In any case, Roosevelt had no intention of waging open warfare on big business. In the first place, the big corporations played too important a role in his vision of America's place in international rivalry. Small businesses could scarcely compete successfully for international resources and markets with the European cartels and Japanese zaibatsu. But more than that, Roosevelt did not view government and business as adversaries. In the spirit of the "New Nationalism," which he would develop more explicitly in his campaign to recapture the presidency in 1912, Roosevelt pictured the government as a coordinating agency for harmonizing the nation's varied interests and as a referee for interpreting and declaring the rules of the game. In keeping with this view, Roosevelt was prepared to assure corporations of immunity from antitrust prosecutions if he or the appropriate government agencies could be satisfied that their activities were honestly conceived and would benefit the community. When he was not so convinced, he proceeded, with his usual flare for the dramatic, to "bust the trusts," as when he attacked Standard Oil, the tobacco trust, the meat trust (with antitrust suits and with the Meat Inspection Act of 1906), and the Northern Securities Company.
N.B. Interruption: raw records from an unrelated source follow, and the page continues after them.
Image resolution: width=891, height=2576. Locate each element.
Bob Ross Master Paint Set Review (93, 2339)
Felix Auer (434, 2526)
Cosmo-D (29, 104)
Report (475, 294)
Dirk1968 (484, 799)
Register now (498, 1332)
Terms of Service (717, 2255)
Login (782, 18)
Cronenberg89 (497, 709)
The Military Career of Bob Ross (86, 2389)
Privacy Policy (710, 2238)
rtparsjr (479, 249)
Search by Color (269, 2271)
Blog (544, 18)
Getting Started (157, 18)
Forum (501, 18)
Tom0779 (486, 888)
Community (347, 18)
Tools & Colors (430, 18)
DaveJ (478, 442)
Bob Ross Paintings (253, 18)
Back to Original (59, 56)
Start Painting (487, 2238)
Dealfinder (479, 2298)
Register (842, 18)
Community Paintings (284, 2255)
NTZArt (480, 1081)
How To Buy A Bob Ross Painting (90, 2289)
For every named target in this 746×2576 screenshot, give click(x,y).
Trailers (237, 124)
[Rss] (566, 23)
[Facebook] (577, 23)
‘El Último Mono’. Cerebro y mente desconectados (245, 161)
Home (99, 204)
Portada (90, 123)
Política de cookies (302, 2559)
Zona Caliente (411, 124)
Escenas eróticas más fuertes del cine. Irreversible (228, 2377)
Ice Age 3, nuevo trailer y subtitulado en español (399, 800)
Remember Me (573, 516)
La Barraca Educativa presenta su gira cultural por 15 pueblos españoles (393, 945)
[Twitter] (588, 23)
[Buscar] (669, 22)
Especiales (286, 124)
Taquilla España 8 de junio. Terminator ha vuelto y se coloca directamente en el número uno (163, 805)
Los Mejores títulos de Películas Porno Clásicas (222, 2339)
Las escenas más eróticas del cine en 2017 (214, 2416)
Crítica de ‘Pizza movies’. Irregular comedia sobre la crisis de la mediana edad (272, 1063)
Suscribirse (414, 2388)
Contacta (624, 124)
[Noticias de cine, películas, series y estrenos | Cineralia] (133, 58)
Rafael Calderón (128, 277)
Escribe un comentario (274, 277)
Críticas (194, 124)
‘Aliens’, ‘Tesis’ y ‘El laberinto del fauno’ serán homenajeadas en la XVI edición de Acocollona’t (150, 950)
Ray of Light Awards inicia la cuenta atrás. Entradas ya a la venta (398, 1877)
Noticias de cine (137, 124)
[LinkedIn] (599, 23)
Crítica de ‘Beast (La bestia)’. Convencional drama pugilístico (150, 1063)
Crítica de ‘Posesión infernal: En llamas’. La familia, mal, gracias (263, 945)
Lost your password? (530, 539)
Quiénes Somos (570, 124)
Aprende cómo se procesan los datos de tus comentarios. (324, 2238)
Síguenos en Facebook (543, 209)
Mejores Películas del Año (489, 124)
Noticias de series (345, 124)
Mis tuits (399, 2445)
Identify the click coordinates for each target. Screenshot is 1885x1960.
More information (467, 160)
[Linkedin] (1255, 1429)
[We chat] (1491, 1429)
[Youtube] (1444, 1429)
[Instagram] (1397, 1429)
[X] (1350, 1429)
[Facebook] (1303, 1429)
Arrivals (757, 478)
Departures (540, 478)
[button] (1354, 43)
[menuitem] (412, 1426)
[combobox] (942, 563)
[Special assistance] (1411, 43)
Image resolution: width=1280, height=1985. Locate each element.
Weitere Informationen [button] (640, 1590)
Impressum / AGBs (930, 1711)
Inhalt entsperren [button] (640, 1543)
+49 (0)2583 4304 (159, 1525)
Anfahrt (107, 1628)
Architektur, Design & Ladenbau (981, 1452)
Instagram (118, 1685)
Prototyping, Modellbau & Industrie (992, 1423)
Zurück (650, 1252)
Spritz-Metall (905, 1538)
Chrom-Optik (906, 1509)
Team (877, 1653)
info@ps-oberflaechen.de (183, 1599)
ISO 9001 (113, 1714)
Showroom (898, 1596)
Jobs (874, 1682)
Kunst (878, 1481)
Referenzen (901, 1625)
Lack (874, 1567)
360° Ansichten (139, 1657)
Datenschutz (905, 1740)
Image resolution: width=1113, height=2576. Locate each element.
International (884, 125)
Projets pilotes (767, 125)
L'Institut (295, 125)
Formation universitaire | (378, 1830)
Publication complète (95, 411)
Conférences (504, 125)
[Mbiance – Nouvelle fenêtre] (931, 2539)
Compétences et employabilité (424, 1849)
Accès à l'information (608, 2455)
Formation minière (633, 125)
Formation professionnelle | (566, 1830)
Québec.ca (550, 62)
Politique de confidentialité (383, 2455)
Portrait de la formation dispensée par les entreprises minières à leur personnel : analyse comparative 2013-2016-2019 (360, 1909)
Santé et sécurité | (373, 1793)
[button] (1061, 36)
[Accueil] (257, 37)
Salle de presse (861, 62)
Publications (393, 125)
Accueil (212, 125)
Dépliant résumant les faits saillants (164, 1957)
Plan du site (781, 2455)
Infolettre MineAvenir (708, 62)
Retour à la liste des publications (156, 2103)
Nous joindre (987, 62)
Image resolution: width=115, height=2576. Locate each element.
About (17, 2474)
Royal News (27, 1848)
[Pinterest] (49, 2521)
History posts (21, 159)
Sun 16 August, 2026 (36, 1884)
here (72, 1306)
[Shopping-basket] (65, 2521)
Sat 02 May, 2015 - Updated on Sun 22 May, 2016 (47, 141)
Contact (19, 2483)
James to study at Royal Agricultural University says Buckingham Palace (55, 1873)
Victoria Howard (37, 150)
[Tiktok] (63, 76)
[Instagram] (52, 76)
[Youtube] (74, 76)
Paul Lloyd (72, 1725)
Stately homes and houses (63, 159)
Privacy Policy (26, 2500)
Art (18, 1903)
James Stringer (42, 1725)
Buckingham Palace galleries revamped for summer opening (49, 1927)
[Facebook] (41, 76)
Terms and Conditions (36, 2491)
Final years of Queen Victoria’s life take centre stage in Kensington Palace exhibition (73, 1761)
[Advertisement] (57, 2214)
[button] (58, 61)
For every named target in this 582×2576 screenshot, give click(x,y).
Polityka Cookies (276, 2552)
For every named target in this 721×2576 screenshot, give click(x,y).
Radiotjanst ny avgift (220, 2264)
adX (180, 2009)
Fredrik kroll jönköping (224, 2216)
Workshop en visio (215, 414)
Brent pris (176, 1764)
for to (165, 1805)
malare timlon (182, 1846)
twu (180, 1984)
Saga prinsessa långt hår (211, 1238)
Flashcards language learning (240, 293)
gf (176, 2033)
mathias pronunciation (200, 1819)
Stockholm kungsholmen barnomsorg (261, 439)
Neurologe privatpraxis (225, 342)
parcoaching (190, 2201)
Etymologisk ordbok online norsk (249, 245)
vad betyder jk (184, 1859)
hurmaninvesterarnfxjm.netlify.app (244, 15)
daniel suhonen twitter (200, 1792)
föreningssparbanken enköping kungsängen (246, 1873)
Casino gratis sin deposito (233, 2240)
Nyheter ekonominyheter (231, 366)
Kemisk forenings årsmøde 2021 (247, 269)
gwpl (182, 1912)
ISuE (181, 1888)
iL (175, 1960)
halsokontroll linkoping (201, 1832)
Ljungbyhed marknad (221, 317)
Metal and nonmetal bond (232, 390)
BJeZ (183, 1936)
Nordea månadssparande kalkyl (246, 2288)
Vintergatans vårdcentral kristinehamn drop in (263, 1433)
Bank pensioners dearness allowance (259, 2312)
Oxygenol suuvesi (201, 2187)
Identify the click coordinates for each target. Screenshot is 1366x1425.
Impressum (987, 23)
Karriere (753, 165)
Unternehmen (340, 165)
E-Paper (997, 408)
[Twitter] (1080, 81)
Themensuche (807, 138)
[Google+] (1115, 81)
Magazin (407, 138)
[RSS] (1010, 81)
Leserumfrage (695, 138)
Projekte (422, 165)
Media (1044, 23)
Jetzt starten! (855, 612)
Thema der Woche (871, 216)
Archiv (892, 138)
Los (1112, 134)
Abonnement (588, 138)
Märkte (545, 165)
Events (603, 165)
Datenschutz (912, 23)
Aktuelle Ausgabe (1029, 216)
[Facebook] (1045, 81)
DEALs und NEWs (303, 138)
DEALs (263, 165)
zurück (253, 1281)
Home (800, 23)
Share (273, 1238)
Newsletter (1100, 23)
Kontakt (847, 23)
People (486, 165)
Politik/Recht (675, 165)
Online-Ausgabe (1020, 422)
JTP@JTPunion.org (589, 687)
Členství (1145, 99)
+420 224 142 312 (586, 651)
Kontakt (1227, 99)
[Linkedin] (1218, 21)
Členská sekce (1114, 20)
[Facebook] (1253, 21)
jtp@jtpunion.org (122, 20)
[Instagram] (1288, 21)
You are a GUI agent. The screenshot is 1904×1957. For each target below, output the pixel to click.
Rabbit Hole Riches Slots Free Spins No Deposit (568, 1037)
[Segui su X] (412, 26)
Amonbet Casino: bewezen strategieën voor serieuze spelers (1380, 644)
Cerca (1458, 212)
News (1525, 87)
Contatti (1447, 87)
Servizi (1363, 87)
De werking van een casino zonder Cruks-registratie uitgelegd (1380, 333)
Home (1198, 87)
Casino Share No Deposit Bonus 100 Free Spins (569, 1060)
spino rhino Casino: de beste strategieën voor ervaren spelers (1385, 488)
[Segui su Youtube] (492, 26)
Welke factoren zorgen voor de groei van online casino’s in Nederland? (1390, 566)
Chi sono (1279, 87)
But through the bureau, the president did enter into a series of gentlemen's agreements with Morgan interests. Companies such as United States Steel and International Harvester (organized in 1903) agreed to open records to the bureau's investigators, on the condition—which Roosevelt accepted—that the president would use such information only as backgrounding for his recommendations of policy to Congress and that nothing would be made public except with the consent of the corporations themselves. To make these arrangements, Roosevelt permitted Commerce and Justice department officials to confer with representatives of Morgan interests such as George W. Perkins, E. H. Gary, and Henry Clay Frick. The meetings gave the Morgan men a chance to debate the legality of their actions and to avoid prosecution by agreeing to correct any "technical" violations of the law in cases where they could not persuade the government otherwise. In spite of Roosevelt's autobiographical boasting, then, Morgan's men were meeting with the president's men to arrange matters.
In 1907, Morgan's men would meet with the president himself to arrange a steel merger that virtually handed the United States Steel Corporation nearly complete domination of the industry. The bankers' panic that year occasioned the conference. Among the feared casualties of the panic was the Trust Company of America (TCA), a major New York City financial institution whose collapse might have deepened the crisis. As it happened, the principal owners of the Tennessee Coal and Iron Company (TCIC) owed the TCA a lot of money. Morgan men Frick and Gary went to the president with a proposition. If they could be assured that there would be no antitrust prosecutions, the Morgan people would buy out the TCIC, thereby allowing its owners to pay off their debt to the TCA and keep the TCA solvent. Roosevelt may or may not have known the degree to which United States Steel's acquisition of the TCIC's steel plants, as well as its resources of coal and iron in Alabama, would substantially reduce competition in the industry. But he did see the virtue of averting a prolonged economic collapse (especially since the financial community was already whining loudly about how the crisis was all the fault of Roosevelt's "radical" attacks on the trusts). Roosevelt gave the green light to the merger. Whether he did so by explicitly approving Morgan's proposal or merely by leaving the matter as a tacit understanding, Roosevelt vigorously defended his role in the merger when he testified about it in 1911—after the Taft administration sued United States Steel for violation of the antitrust laws.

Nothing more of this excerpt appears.